> What the task requires:
Continue the article on email validation regex from the point where it stops.

* Begin Reading text *

Regex for email validation: why it's harder than you think

5 min readregexfundamentals

Every developer writes an email validation regex at some point. Most of them get it wrong — not because they're bad at regex, but because email addresses are far weirder than anyone expects.

The pattern everyone starts with

The first attempt usually looks something like this:

^[a-zA-Z0-9]+@[a-zA-Z0-9]+\.[a-zA-Z]{2,}$

This matches john@example.com and rejects obvious nonsense. It feels correct. But it fails on completely valid addresses like john.doe@example.com (dots in the local part), john+tag@example.com (plus addressing, used by Gmail), and admin@sub.domain.example.com (multiple dots in the domain).

A better pattern

Most production email validation uses something closer to this:

^[a-zA-Z0-9._%+-]+@[a-zA-Z0-9.-]+\.[a-zA-Z]{2,}$

Let's break it down:

  • ^ and $ — anchor to the full string, no partial matches
  • [a-zA-Z0-9._%+-]+ — local part: letters, numbers, dots, underscores, percent signs, plus signs, hyphens
  • @ — the literal @ symbol
  • [a-zA-Z0-9.-]+ — domain: letters, numbers, dots, hyphens
  • \.[a-zA-Z]{2,}$ — TLD: a dot followed by at least 2 letters

This handles the vast majority of real-world email addresses. It's the pattern used by HTML5's <input type="email"> validation, with minor variations.

* End Reading text *
* Begin Information provided *

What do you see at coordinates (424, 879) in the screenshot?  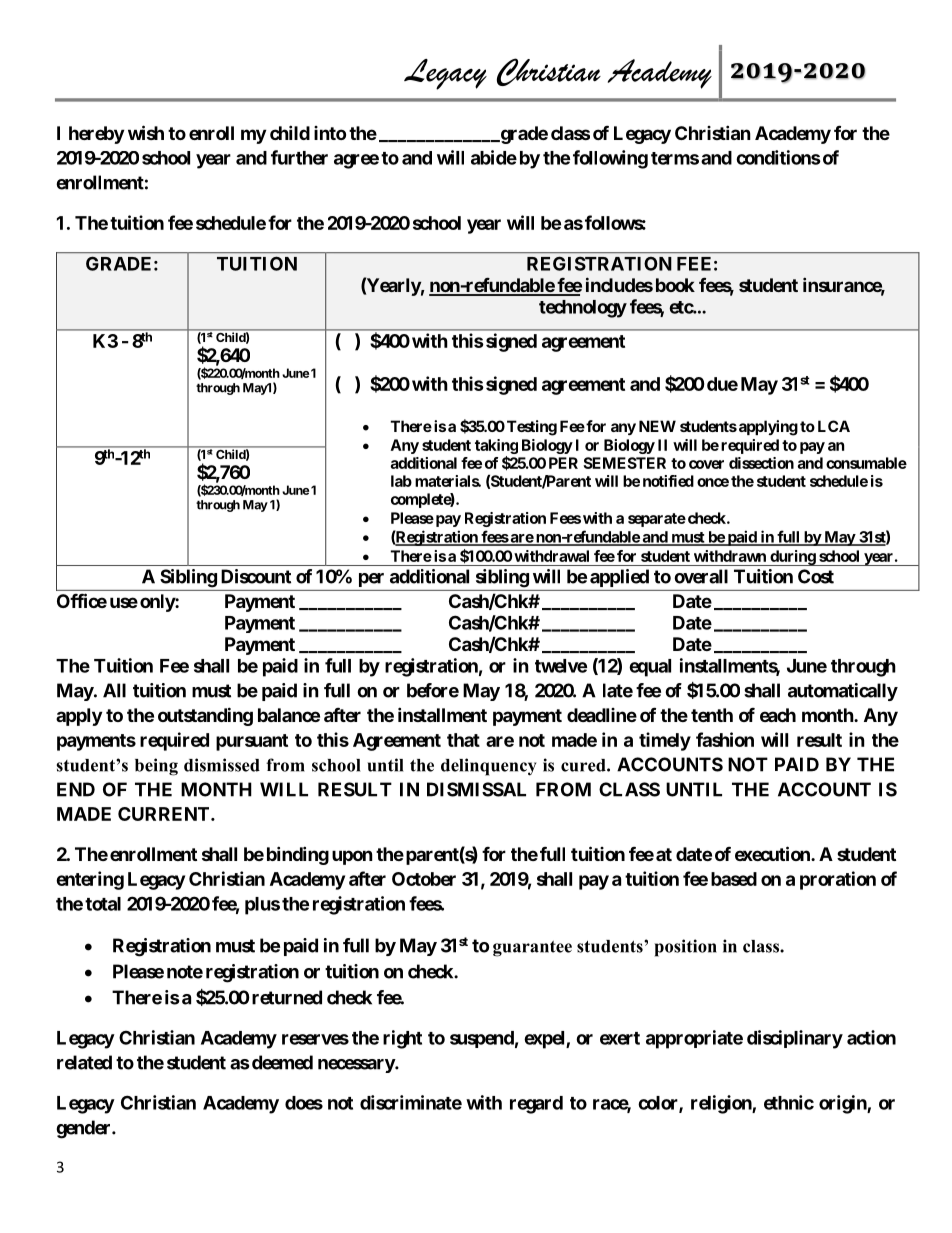 I see `October` at bounding box center [424, 879].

* End Information provided *

> Exercise response:
But it's still not perfect.

The addresses you're probably rejecting

Here are valid email addresses that the "better" pattern above rejects:

Quoted local parts: "john doe"@example.com is valid. Spaces, and even @ signs, are allowed inside double quotes in the local part. Almost nobody uses this, but it's legal.

IP address domains: user@[192.168.1.1] is valid. You can use an IP address instead of a domain name, enclosed in square brackets.

International characters: 用户@例え.jp is valid under the EAI (Email Address Internationalization) standard. Unicode is allowed in both the local part and the domain.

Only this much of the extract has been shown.